Screenshot grounding data:
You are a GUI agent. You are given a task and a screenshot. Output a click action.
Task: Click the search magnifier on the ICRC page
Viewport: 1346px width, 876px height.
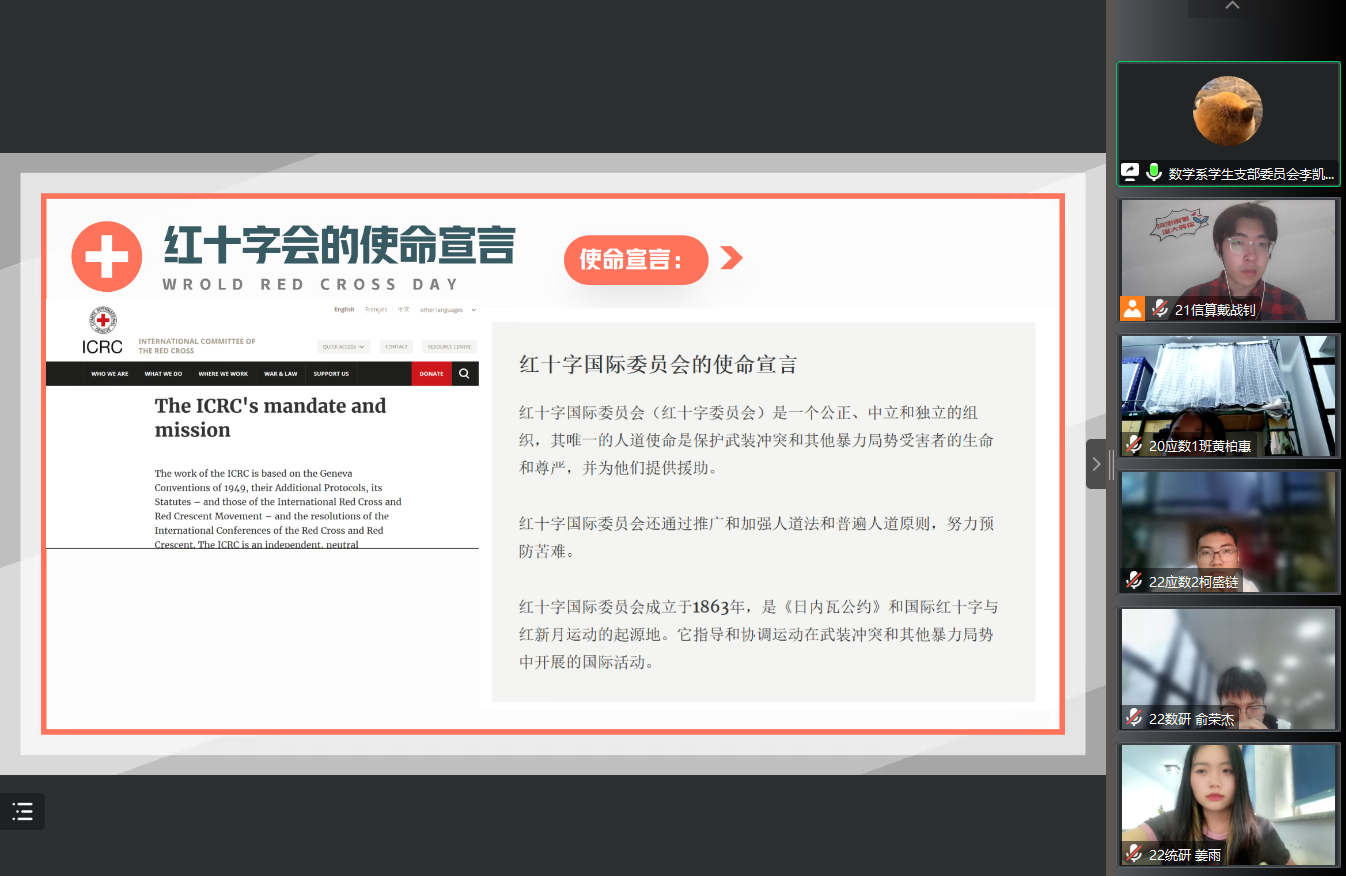pyautogui.click(x=464, y=374)
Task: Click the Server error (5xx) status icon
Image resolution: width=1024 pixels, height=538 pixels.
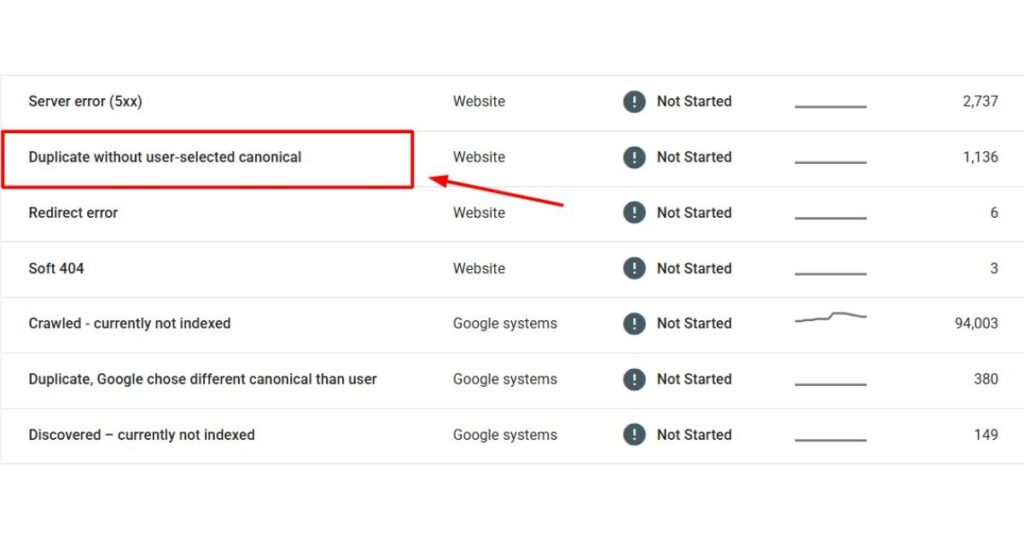Action: [x=634, y=101]
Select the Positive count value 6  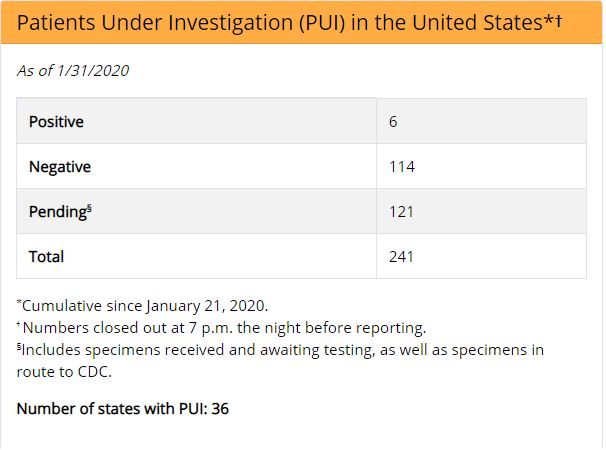(x=393, y=121)
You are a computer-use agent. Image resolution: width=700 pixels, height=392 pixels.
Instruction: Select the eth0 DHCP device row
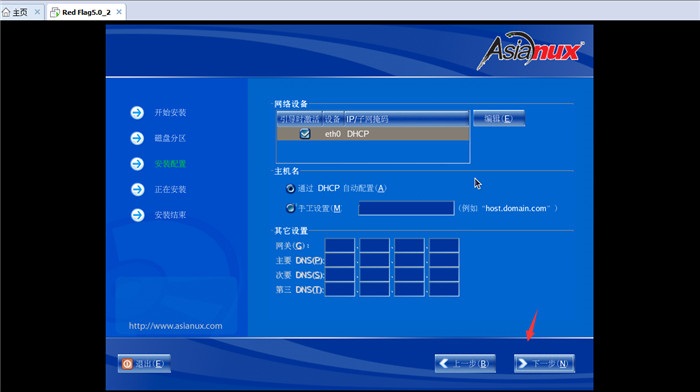coord(373,133)
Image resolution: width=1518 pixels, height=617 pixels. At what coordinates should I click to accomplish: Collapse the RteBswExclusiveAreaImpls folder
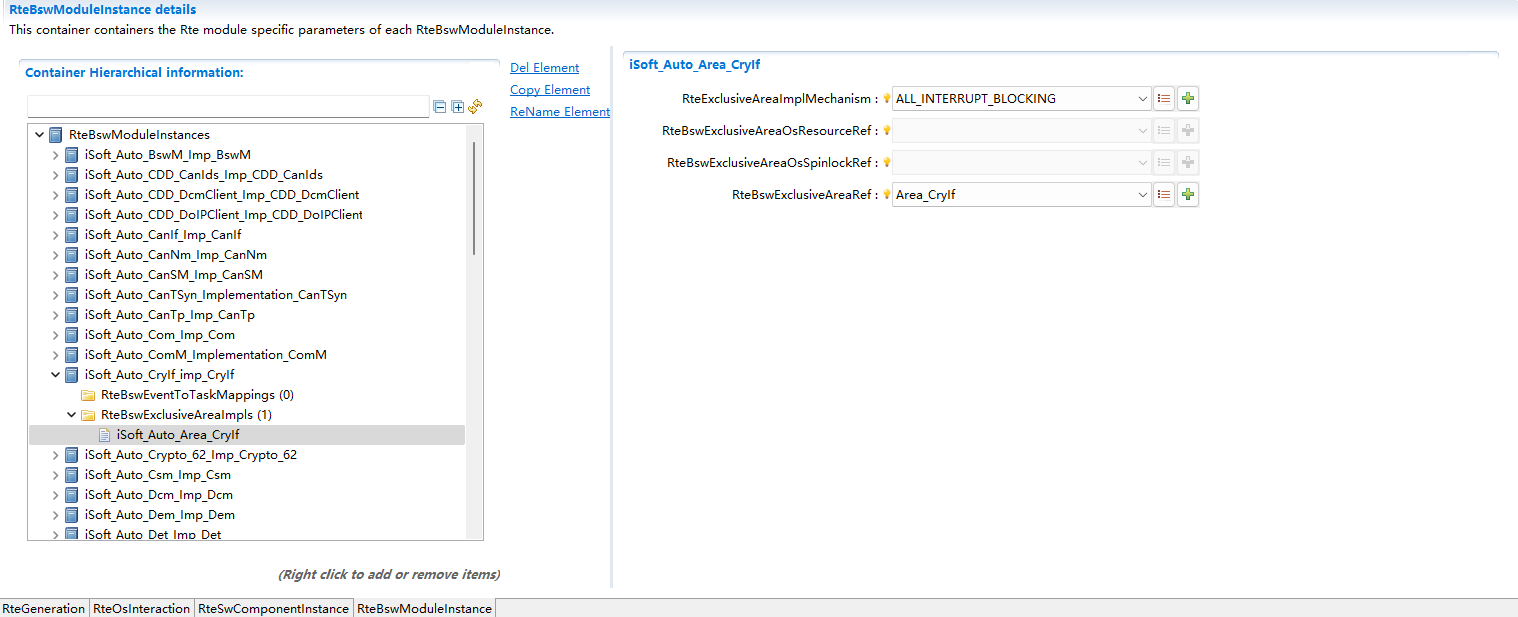[72, 415]
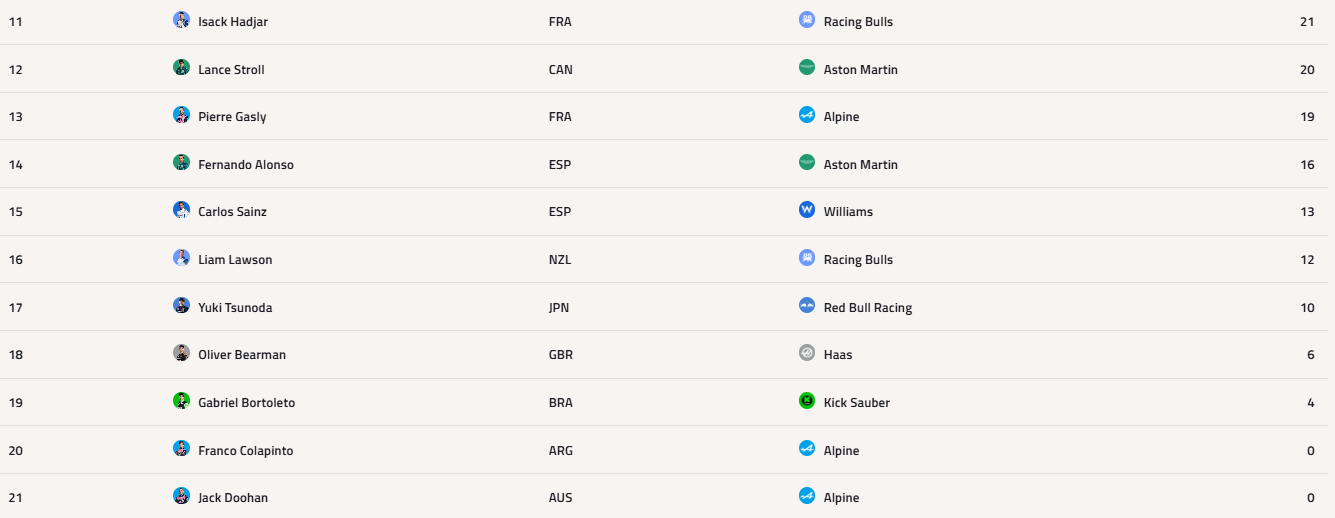The width and height of the screenshot is (1335, 518).
Task: Click Alpine team name in Pierre Gasly's row
Action: [x=841, y=117]
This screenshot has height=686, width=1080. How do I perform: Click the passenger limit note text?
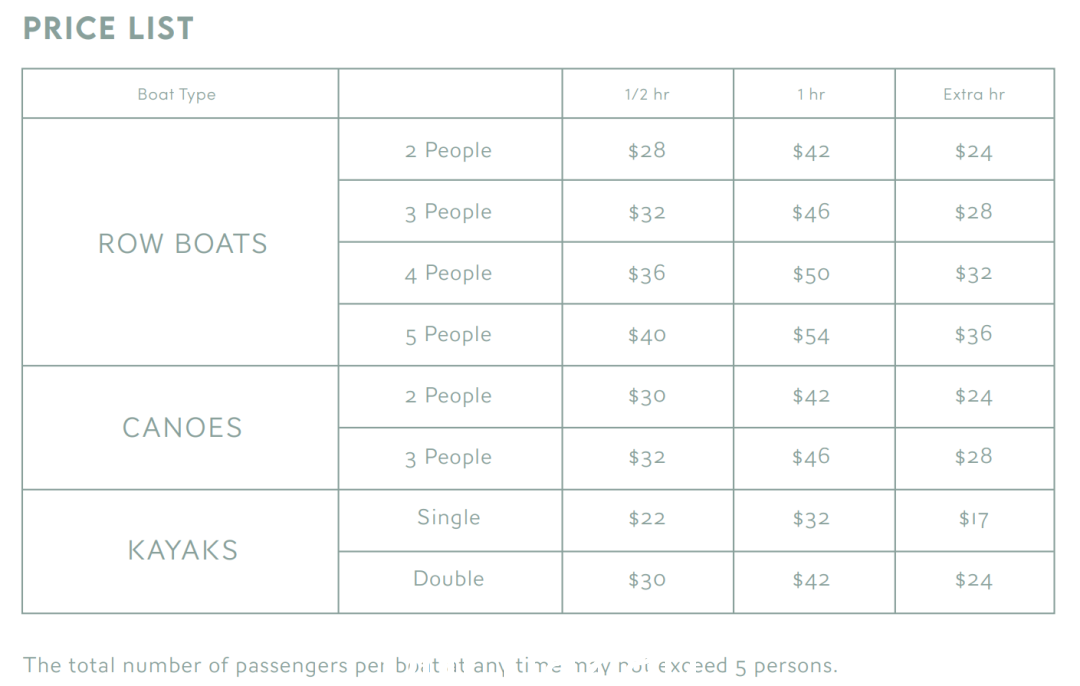[430, 665]
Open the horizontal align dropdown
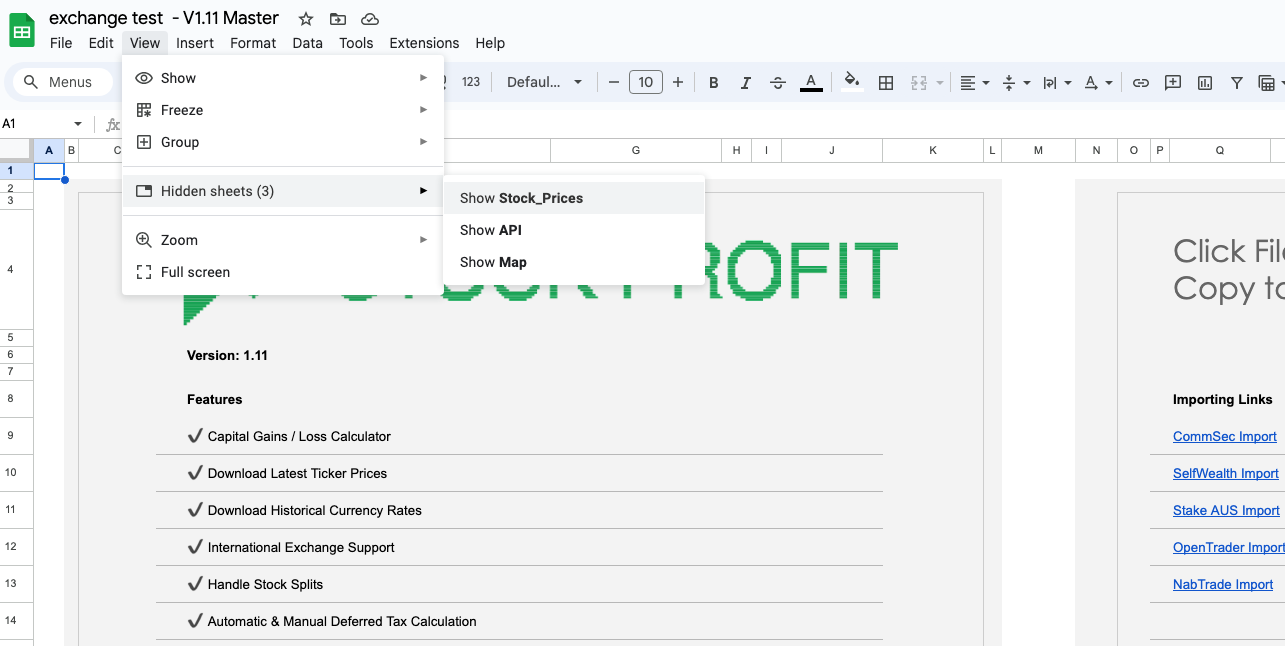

## WORK REQUIRED
Starting with the line that holds "You are a computer-use", return each line exactly through the final line of the entries above; pictures are not part of the output.

## SOLUTION TO THE EXERCISE
You are a computer-use agent. Image resolution: width=700 pixels, height=392 pixels.
Instruction: Select the eth0 DHCP device row
coord(373,133)
Image resolution: width=1518 pixels, height=617 pixels. At what coordinates should I click to accomplish: Collapse the RteBswExclusiveAreaImpls folder
[72, 415]
The width and height of the screenshot is (1335, 518).
Task: Click Alpine team name in Pierre Gasly's row
Action: [x=841, y=117]
This screenshot has height=686, width=1080. How do I perform: Click the passenger limit note text?
[430, 665]
Open the horizontal align dropdown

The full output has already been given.